49
Pa en ik reden zo snel mogelijk in twee auto’s naar huis. Ma stond op de veranda op ons te wachten en ze rende naar de oprit toen we parkeerden.
Ze stond al bij mijn portier toen ik uitstapte.
‘Ik kan hem nog steeds nergens…’
‘Begin bij het begin,’ zei ik toen pa uit de andere auto stapte en naar ons toe liep.
Ma nam even de tijd om op adem te komen. ‘Hij heeft de hele dag steeds in de achtertuin gespeeld. Met het croquetspel. Hij sloeg de bal in de rondte.’
‘Oké,’ zei ik.
‘Ik was bezig in de keuken en met wat andere klusjes in huis, en ik ging om de paar minuten even buiten naar hem kijken, maar ik hoorde natuurlijk steeds die bal, beng, beng, beng, dus ik wist wat hij deed. En opeens besefte ik dat ik dat geluid al een tijdje niet gehoord had en dat ik hem ook niet had horen binnenkomen. Dus toen ben ik naar buiten gegaan om te kijken of hij geen dingen deed die niet mogen, bijvoorbeeld met gereedschap uit de garage van je vader. En toen kon ik hem niet vinden.’

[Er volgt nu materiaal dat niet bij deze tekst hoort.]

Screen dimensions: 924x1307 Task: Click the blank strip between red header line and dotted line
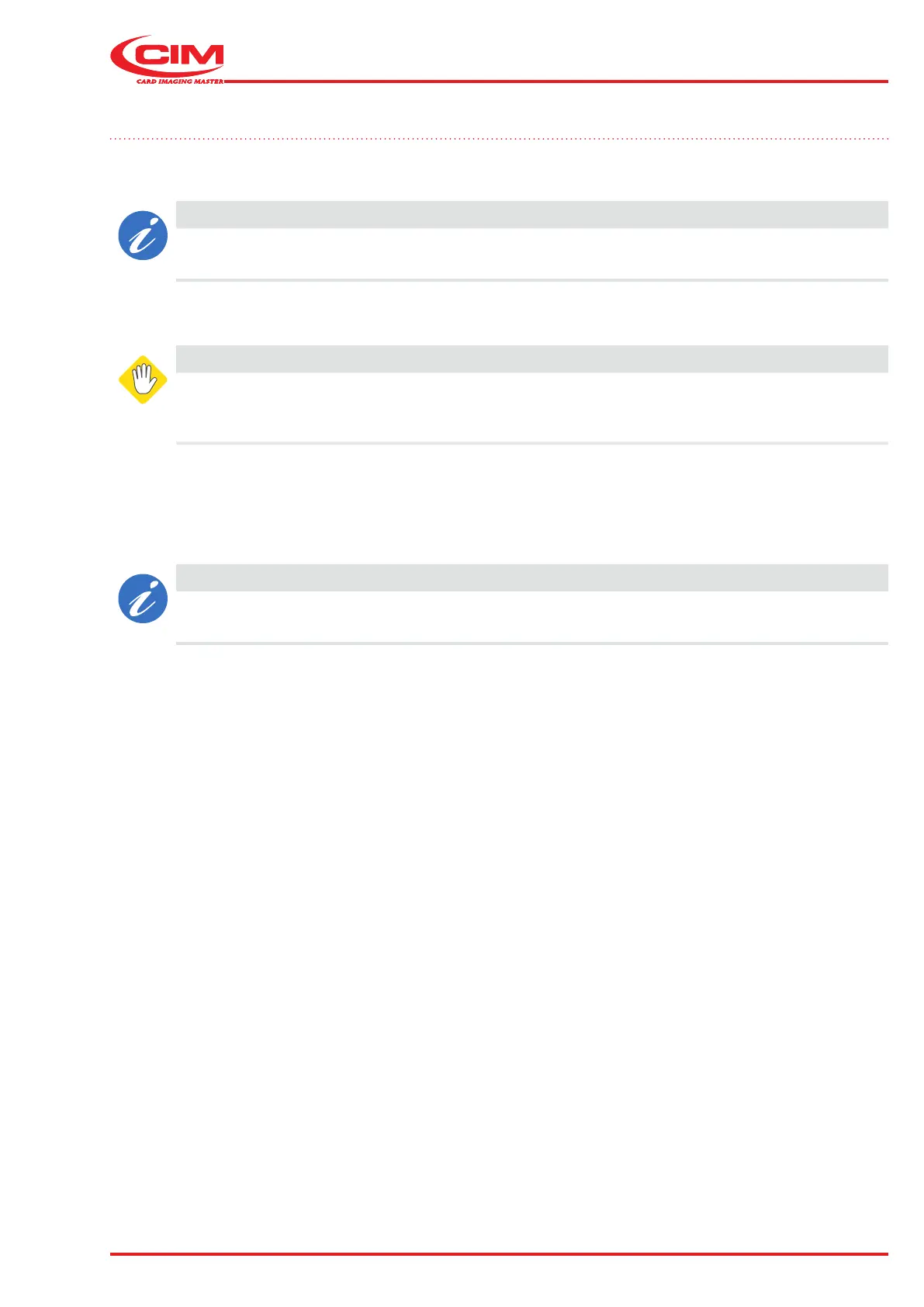click(499, 110)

‘Pa,’ zei ik. ‘Bel de politie.’
Hij knikte en liep naar het huis.
Ma greep me bij mijn schouders beet. ‘Ik vind het zo erg, David. Ik vind het zo erg, ik vind het zo…’
‘Ma, het is goed. Laten we…’
‘Ik zweer dat ik op hem lette. Ik heb hem maar eventjes uit het oog verloren. Hij was…’
‘Ma, we moeten nu gewoon zoeken. Ben je al bij de buren geweest?’
‘Nee, nee. Ik heb alleen hier overal gezocht. Ik dacht dat hij zich misschien verstopt had in huis, onder het bed of zo, dat hij een grap met me wilde uithalen. Maar ik kan hem nergens vinden.’
Ik wees naar de buurhuizen en de huizen aan de overkant. ‘Begin jij met de buren, dan check ik nog een keer het hele huis. Vooruit.’
Ma draaide zich om en rende naar de linkerburen terwijl ik de treden van de veranda op rende en het huis binnenging.
‘Hij heet Ethan Harwood,’ hoorde ik pa in de telefoon zeggen. ‘En hij is vier jaar.’
Ik riep: ‘Ethan! Ethan, ben je hier?’
Ik rende eerst naar het souterrain, keek achter de verwarmingsketel, haalde het luik weg voor de bergruimte onder de trap. Een jongetje van vier kan zich op heel veel plekken verstoppen. Ik wist nog dat toen ik zo oud was als Ethan, ik de koffers van mijn ouders wel eens pakte en me in een ervan opvouwde. Een keer was het slot dichtgesprongen, maar ma had me horen gillen voor ik geen lucht meer kreeg.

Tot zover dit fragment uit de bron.